World Press Photo 2025 Exhibition
The most prestigious photojournalism contest today is, without a doubt, the World Press Photo. Aimed at professional photojournalists, it annually recognizes the leading visual narratives of the moment and iconic individual photographs widely circulated in recent history.

On display until September 28 in São Paulo and October 5 in Brasília, later traveling to Curitiba and Salvador (see here the schedule for other countries), the World Press Photo 2025 exhibition showcases some of the most important photographs and documentary photo stories published last year.
Celebrating its seventieth anniversary, the 2025 edition, like the previous ones, highlights the major socio-environmental issues of the last two centuries: genocides, wars, migrations, unsustainable exploitation of the Earth, and climate change. Therefore, it is not a light exhibition, nor one that allows ignoring the human and environmental hardships that have been unfolding around the globe.

Jaidë – Santiago Mesa (Colombia)
The Brazilian edition of the exhibition places side by side the two main extreme climate events of 2024. Alongside with a historic drought in the Amazon region—preceded, for the first time on record, by another extremely dry year—there was also a period of very intense rainfall in the south of the country that left thousands of people homeless.

Drought in the Amazon – Musuk Nolte (Mexico)

Brazil’s Worst-Ever Floods – Amanda Perobelli (Brasil)
In addition to recalling the chaos caused by extreme droughts and rains in the north and south of the country in 2024, it also reveals major issues worldwide, such as the four cyclones that struck the Philippines in just 12 days between October and November 2024, and the civil war in Myanmar.

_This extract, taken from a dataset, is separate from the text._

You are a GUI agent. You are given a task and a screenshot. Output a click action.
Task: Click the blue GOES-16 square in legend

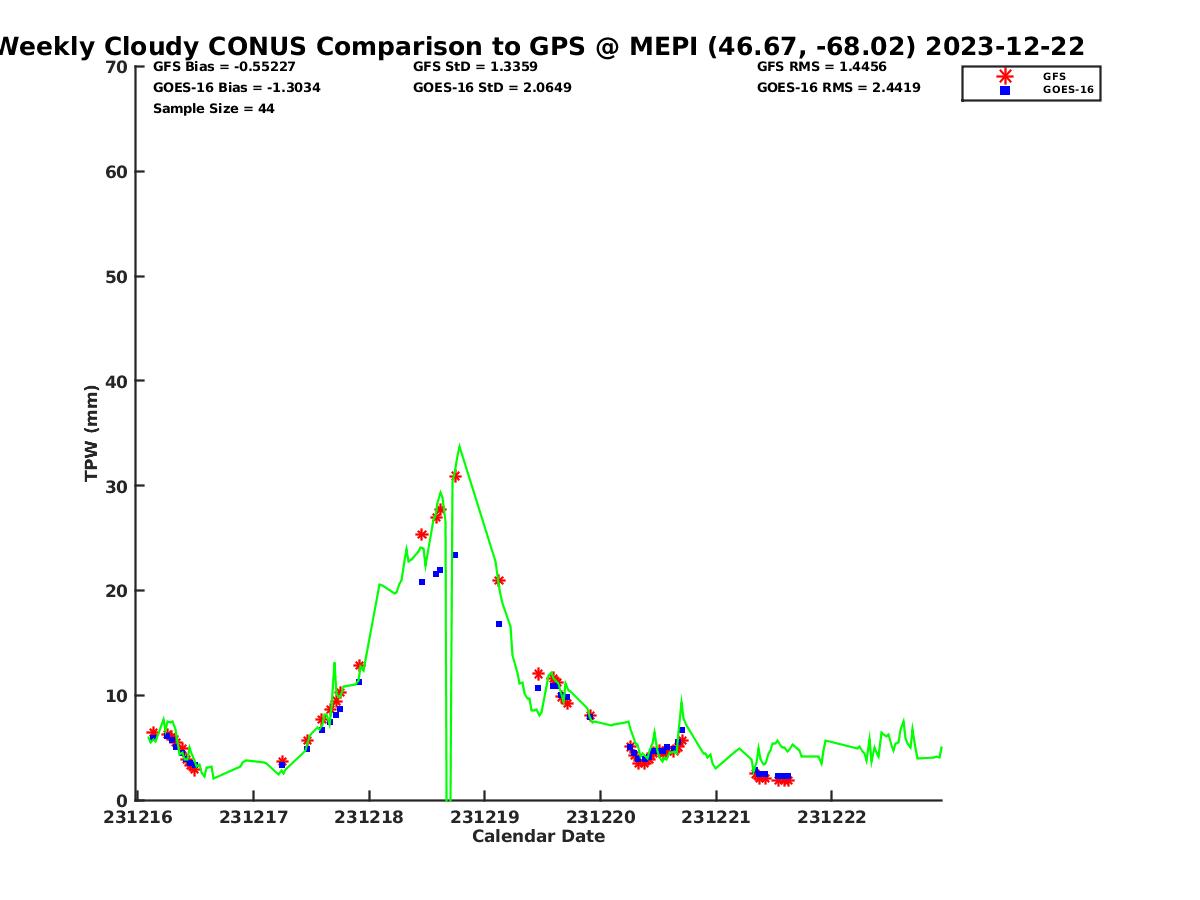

A Nation in Conflict – Ye Aung Thu (Mianmar)
With 42 award-winning photographs, the exhibition provides a mixed experience of contemplation and unease, through a carefully curated selection of contemporary photojournalism. Unlike previous exhibitions mentioned in the blog, the aim of World Press Photo 2025 is not simply to show what is beautiful, but what is intriguing, through photographs that are extremely well executed in all formal aspects. After all, that is the great challenge of photojournalism.